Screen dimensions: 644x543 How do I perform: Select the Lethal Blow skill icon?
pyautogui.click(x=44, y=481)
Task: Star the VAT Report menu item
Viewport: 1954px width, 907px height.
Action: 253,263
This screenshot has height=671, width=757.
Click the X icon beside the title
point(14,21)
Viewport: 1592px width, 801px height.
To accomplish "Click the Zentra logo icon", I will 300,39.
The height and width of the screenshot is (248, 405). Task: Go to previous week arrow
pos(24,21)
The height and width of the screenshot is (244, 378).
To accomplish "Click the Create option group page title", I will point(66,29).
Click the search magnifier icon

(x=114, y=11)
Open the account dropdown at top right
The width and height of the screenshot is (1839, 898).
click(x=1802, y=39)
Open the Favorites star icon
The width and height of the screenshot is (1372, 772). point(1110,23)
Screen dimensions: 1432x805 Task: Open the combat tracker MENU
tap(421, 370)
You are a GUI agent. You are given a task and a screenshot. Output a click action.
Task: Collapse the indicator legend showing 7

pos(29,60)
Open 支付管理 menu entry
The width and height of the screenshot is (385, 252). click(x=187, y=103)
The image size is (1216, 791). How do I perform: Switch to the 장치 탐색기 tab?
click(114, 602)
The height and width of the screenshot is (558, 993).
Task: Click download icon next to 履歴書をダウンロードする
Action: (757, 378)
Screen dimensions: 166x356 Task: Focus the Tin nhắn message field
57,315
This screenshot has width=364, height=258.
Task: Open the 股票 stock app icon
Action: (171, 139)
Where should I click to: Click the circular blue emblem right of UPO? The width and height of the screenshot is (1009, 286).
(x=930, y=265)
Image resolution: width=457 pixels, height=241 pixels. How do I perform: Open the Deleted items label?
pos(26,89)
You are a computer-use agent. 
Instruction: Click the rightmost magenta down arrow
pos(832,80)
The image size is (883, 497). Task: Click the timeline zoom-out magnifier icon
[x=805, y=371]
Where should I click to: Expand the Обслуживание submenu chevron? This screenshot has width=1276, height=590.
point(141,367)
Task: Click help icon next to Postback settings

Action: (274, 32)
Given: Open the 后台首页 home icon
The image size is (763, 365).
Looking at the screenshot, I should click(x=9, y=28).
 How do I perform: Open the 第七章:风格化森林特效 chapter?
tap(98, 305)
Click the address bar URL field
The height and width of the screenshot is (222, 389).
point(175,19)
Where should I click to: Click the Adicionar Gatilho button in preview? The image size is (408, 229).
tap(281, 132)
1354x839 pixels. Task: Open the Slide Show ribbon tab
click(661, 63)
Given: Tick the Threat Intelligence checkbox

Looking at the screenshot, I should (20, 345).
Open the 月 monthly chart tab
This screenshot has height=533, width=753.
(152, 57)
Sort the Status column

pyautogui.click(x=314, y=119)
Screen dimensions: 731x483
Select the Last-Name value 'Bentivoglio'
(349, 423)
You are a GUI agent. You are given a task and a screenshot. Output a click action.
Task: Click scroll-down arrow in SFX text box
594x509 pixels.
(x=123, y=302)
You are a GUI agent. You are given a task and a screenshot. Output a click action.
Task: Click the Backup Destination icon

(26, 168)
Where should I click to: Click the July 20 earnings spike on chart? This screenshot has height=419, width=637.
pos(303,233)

● ● ● ● ● ● ●

Aim of the exercise:
Put every line of the material above into a Markdown table with the columns No. and Text, numbering the rows in order and omitting blank lines.

Solution below:
| No. | Text |
|---|---|
| 1 | Screen dimensions: 644x543 How do I perform: Select the Lethal Blow skill icon? |
| 2 | pyautogui.click(x=44, y=481) |
| 3 | Task: Star the VAT Report menu item |
| 4 | Viewport: 1954px width, 907px height. |
| 5 | Action: 253,263 |
| 6 | This screenshot has height=671, width=757. |
| 7 | Click the X icon beside the title |
| 8 | point(14,21) |
| 9 | Viewport: 1592px width, 801px height. |
| 10 | To accomplish "Click the Zentra logo icon", I will 300,39. |
| 11 | The height and width of the screenshot is (248, 405). Task: Go to previous week arrow |
| 12 | pos(24,21) |
| 13 | The height and width of the screenshot is (244, 378). |
| 14 | To accomplish "Click the Create option group page title", I will point(66,29). |
| 15 | Click the search magnifier icon |
| 16 | (x=114, y=11) |
| 17 | Open the account dropdown at top right |
| 18 | The width and height of the screenshot is (1839, 898). |
| 19 | click(x=1802, y=39) |
| 20 | Open the Favorites star icon |
| 21 | The width and height of the screenshot is (1372, 772). point(1110,23) |
| 22 | Screen dimensions: 1432x805 Task: Open the combat tracker MENU |
| 23 | tap(421, 370) |
| 24 | You are a GUI agent. You are given a task and a screenshot. Output a click action. |
| 25 | Task: Collapse the indicator legend showing 7 |
| 26 | pos(29,60) |
| 27 | Open 支付管理 menu entry |
| 28 | The width and height of the screenshot is (385, 252). click(x=187, y=103) |
| 29 | The image size is (1216, 791). How do I perform: Switch to the 장치 탐색기 tab? |
| 30 | click(114, 602) |
| 31 | The height and width of the screenshot is (558, 993). |
| 32 | Task: Click download icon next to 履歴書をダウンロードする |
| 33 | Action: (757, 378) |
| 34 | Screen dimensions: 166x356 Task: Focus the Tin nhắn message field |
| 35 | 57,315 |
| 36 | This screenshot has width=364, height=258. |
| 37 | Task: Open the 股票 stock app icon |
| 38 | Action: (171, 139) |
| 39 | Where should I click to: Click the circular blue emblem right of UPO? The width and height of the screenshot is (1009, 286). |
| 40 | (x=930, y=265) |
| 41 | Image resolution: width=457 pixels, height=241 pixels. How do I perform: Open the Deleted items label? |
| 42 | pos(26,89) |
| 43 | You are a computer-use agent.  |
| 44 | Instruction: Click the rightmost magenta down arrow |
| 45 | pos(832,80) |
| 46 | The image size is (883, 497). Task: Click the timeline zoom-out magnifier icon |
| 47 | [x=805, y=371] |
| 48 | Where should I click to: Expand the Обслуживание submenu chevron? This screenshot has width=1276, height=590. |
| 49 | point(141,367) |
| 50 | Task: Click help icon next to Postback settings |
| 51 | Action: (274, 32) |
| 52 | Given: Open the 后台首页 home icon |
| 53 | The image size is (763, 365). |
| 54 | Looking at the screenshot, I should click(x=9, y=28). |
| 55 |  How do I perform: Open the 第七章:风格化森林特效 chapter? |
| 56 | tap(98, 305) |
| 57 | Click the address bar URL field |
| 58 | The height and width of the screenshot is (222, 389). |
| 59 | point(175,19) |
| 60 | Where should I click to: Click the Adicionar Gatilho button in preview? The image size is (408, 229). |
| 61 | tap(281, 132) |
| 62 | 1354x839 pixels. Task: Open the Slide Show ribbon tab |
| 63 | click(661, 63) |
| 64 | Given: Tick the Threat Intelligence checkbox |
| 65 | Looking at the screenshot, I should (20, 345). |
| 66 | Open the 月 monthly chart tab |
| 67 | This screenshot has height=533, width=753. |
| 68 | (152, 57) |
| 69 | Sort the Status column |
| 70 | pyautogui.click(x=314, y=119) |
| 71 | Screen dimensions: 731x483 |
| 72 | Select the Last-Name value 'Bentivoglio' |
| 73 | (349, 423) |
| 74 | You are a GUI agent. You are given a task and a screenshot. Output a click action. |
| 75 | Task: Click scroll-down arrow in SFX text box |
| 76 | 594x509 pixels. |
| 77 | (x=123, y=302) |
| 78 | You are a GUI agent. You are given a task and a screenshot. Output a click action. |
| 79 | Task: Click the Backup Destination icon |
| 80 | (26, 168) |
| 81 | Where should I click to: Click the July 20 earnings spike on chart? This screenshot has height=419, width=637. |
| 82 | pos(303,233) |